**Your goal:**
Pull every line with "Home" from the data.

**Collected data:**
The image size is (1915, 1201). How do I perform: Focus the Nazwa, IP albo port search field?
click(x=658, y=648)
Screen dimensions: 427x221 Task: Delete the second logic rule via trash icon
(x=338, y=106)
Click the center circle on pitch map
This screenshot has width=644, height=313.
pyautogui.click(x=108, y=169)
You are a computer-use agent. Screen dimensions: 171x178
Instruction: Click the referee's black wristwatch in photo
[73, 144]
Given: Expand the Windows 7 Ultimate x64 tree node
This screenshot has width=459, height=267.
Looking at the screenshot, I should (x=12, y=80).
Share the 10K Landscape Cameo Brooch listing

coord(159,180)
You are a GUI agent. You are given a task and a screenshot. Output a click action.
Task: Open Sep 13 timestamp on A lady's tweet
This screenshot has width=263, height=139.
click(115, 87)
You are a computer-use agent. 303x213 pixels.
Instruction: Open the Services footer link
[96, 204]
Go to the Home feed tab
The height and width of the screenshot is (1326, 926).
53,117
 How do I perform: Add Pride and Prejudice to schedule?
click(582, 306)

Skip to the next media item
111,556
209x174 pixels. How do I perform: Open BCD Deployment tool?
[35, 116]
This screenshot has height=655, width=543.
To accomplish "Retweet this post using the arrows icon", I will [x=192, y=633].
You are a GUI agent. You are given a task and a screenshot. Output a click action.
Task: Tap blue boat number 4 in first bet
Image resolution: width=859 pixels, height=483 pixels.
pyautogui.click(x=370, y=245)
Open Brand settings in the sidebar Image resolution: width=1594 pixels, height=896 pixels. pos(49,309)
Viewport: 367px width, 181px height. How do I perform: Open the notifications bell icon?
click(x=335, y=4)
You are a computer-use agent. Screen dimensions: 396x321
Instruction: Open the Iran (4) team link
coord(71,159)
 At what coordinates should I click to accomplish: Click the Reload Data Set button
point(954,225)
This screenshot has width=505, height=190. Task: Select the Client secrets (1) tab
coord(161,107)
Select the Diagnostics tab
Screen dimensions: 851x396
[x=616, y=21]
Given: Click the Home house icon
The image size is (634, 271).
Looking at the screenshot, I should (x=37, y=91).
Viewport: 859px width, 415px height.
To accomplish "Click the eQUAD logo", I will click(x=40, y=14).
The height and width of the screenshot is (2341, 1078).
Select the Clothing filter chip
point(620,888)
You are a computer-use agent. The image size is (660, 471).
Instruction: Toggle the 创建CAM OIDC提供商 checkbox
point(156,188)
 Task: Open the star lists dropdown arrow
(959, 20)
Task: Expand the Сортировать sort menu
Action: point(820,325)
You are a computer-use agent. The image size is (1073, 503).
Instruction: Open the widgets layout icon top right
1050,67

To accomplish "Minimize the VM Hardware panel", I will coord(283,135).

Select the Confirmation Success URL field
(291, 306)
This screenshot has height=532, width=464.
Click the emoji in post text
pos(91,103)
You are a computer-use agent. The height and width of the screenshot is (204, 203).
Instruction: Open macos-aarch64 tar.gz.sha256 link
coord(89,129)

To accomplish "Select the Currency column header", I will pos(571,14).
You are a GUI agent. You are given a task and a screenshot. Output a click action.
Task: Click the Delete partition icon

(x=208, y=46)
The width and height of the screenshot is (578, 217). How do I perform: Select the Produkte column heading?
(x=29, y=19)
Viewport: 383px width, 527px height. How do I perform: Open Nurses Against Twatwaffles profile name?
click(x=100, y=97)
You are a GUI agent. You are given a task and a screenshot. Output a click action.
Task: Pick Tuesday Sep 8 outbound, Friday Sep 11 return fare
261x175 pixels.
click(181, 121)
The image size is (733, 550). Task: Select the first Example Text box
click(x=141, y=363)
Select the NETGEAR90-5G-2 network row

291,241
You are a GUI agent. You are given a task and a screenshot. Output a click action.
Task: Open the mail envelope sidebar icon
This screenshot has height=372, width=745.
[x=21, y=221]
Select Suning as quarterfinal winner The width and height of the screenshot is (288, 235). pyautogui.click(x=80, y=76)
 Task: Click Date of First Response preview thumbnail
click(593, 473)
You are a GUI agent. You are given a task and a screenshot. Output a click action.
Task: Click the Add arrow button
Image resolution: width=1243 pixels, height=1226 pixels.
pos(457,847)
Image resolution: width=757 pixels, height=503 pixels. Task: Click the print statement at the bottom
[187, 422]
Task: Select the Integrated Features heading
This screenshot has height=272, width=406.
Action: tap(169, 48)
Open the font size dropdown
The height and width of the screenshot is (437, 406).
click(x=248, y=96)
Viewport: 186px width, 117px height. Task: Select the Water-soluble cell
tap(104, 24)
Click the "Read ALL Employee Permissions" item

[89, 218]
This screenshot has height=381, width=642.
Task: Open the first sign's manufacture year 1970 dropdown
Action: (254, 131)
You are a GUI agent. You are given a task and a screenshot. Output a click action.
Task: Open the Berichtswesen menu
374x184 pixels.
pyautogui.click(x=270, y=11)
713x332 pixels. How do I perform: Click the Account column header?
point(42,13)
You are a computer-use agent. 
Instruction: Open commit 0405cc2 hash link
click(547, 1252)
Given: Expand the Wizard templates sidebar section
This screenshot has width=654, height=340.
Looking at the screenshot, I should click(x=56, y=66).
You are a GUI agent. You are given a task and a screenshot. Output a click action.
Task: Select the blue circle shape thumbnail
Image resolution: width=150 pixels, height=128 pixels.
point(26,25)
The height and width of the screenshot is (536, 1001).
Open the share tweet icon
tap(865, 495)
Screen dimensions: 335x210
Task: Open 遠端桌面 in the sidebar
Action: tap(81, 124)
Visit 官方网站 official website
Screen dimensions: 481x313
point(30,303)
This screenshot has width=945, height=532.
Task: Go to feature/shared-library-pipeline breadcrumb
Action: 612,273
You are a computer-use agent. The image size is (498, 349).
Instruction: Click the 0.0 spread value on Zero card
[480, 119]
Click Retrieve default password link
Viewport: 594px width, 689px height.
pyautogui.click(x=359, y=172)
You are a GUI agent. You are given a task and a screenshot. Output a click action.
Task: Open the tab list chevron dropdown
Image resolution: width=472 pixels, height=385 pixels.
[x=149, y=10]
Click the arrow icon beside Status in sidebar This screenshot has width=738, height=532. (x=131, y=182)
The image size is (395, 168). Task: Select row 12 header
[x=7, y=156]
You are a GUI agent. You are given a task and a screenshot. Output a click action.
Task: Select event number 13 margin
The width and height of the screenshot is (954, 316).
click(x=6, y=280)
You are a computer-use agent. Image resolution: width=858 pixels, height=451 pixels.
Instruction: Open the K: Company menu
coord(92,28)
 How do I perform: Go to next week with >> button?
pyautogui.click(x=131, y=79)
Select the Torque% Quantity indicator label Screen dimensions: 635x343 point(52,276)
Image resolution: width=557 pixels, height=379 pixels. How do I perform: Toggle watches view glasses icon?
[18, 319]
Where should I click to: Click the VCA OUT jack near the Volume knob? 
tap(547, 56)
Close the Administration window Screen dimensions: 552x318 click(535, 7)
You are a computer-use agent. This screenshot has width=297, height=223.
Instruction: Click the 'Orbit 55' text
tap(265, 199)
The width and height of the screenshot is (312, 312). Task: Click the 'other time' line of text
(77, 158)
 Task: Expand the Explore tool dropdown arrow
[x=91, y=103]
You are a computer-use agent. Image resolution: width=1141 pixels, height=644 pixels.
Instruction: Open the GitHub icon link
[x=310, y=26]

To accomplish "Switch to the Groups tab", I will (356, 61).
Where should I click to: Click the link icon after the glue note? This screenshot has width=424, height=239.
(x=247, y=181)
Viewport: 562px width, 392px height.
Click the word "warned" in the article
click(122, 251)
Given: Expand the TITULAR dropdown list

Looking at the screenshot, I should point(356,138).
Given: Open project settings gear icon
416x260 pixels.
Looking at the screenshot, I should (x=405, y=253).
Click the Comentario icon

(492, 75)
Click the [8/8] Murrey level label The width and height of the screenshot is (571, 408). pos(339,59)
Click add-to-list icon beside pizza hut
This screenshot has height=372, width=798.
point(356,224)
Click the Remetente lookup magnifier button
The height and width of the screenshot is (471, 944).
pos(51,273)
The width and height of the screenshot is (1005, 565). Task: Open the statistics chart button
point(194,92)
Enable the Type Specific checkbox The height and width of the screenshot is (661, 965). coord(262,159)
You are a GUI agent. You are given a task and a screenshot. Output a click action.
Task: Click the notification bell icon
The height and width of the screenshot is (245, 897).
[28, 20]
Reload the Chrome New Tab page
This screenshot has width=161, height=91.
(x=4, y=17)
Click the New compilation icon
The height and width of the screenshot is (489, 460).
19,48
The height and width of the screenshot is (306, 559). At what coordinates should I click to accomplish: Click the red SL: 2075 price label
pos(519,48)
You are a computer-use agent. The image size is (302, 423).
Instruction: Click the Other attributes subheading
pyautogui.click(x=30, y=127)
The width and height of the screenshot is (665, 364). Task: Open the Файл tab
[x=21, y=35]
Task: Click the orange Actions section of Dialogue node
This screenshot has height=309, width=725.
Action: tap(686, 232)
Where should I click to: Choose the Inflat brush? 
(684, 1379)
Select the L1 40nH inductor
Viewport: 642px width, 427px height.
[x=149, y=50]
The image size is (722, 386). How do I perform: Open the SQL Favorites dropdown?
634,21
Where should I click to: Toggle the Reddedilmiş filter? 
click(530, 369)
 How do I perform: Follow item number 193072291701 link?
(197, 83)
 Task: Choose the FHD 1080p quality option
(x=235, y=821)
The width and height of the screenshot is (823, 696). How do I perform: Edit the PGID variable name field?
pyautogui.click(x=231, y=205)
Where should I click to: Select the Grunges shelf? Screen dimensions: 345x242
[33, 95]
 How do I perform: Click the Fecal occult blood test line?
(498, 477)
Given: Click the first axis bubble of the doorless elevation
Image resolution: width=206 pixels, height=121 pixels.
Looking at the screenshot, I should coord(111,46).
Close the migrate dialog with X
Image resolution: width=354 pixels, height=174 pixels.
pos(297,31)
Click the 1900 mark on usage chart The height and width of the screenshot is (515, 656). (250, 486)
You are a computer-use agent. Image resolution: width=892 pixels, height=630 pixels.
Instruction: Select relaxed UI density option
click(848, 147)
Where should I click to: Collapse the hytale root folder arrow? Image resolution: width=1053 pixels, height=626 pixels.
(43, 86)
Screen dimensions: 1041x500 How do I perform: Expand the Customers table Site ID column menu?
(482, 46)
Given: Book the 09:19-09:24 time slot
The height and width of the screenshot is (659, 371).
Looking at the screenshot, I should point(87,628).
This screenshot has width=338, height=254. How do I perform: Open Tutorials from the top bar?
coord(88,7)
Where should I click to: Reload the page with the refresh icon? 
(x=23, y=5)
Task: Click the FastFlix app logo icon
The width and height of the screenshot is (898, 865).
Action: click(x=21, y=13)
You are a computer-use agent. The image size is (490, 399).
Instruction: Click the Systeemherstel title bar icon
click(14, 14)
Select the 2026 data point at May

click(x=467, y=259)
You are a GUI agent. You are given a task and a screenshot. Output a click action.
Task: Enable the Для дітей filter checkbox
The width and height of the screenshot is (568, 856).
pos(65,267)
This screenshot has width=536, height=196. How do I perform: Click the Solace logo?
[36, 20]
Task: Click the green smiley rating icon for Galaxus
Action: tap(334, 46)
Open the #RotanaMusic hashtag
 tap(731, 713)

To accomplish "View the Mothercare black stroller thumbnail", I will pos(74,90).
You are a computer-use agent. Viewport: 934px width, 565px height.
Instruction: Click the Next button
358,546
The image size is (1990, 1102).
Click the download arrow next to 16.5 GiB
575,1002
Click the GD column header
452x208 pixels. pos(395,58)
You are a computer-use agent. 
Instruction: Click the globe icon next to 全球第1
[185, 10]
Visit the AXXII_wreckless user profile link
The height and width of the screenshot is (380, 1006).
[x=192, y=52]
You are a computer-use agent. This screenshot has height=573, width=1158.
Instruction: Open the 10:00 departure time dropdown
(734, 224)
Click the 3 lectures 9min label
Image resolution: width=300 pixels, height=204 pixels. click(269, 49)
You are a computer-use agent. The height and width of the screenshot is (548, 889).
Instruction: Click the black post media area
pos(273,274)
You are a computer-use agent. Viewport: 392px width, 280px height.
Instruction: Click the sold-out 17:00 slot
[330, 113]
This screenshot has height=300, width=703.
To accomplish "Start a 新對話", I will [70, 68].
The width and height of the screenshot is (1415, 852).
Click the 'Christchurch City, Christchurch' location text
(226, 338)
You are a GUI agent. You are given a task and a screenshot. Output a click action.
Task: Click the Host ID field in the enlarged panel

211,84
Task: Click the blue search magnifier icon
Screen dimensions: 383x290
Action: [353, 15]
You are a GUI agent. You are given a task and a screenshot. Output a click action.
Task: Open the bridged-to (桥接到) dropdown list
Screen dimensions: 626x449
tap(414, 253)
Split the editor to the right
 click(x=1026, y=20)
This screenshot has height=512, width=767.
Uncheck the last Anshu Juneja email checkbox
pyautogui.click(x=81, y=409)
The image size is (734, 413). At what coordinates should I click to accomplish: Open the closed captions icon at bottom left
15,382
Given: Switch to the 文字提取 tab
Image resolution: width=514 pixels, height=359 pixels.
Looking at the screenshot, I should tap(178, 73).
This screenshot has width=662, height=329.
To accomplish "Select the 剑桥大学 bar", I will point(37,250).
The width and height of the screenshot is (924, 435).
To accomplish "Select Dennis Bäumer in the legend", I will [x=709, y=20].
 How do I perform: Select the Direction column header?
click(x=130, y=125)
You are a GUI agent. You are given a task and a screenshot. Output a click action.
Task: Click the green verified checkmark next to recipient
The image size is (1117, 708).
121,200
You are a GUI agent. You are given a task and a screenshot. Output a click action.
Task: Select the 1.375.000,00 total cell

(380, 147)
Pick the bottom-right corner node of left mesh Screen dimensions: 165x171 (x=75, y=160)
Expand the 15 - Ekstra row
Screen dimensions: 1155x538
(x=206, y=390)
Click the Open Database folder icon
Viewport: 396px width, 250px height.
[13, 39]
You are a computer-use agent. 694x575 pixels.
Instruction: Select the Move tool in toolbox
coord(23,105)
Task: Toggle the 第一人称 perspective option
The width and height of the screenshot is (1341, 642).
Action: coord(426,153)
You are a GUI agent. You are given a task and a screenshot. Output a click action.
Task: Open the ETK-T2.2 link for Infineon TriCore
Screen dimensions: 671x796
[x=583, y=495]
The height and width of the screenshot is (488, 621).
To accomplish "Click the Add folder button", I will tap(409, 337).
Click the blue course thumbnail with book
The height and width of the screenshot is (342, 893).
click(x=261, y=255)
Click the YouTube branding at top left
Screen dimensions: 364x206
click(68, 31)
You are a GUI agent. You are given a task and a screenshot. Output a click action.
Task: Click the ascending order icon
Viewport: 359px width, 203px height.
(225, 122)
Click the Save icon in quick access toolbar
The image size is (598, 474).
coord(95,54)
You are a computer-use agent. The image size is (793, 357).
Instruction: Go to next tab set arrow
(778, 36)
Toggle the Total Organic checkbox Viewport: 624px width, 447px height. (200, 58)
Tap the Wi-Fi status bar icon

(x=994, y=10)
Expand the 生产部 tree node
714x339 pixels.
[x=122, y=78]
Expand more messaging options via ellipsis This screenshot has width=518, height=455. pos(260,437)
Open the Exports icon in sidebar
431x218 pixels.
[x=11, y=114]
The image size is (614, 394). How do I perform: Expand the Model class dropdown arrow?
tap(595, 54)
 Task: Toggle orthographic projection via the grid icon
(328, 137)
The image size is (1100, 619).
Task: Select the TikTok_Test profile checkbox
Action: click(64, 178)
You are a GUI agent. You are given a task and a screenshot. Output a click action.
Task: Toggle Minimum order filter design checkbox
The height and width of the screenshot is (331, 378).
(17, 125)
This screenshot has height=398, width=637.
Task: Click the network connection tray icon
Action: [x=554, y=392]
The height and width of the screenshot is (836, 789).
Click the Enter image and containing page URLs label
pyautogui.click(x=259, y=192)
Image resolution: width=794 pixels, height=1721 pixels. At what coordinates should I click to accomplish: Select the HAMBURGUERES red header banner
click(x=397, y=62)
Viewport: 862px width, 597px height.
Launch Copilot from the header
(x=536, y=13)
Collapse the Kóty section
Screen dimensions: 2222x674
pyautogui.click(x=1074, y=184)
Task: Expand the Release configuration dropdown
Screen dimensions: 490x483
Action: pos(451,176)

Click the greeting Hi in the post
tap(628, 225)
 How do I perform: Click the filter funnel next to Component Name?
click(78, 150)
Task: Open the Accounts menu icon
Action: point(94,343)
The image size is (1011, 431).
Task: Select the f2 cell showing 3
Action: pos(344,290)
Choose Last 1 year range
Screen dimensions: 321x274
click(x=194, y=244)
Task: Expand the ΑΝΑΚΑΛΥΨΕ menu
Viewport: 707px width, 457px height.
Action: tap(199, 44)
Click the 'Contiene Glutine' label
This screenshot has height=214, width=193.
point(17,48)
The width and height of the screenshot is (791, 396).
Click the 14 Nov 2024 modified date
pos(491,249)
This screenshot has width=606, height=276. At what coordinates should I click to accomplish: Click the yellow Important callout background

**Task response:**
Go to the Home feed tab
Given: Click the Home house icon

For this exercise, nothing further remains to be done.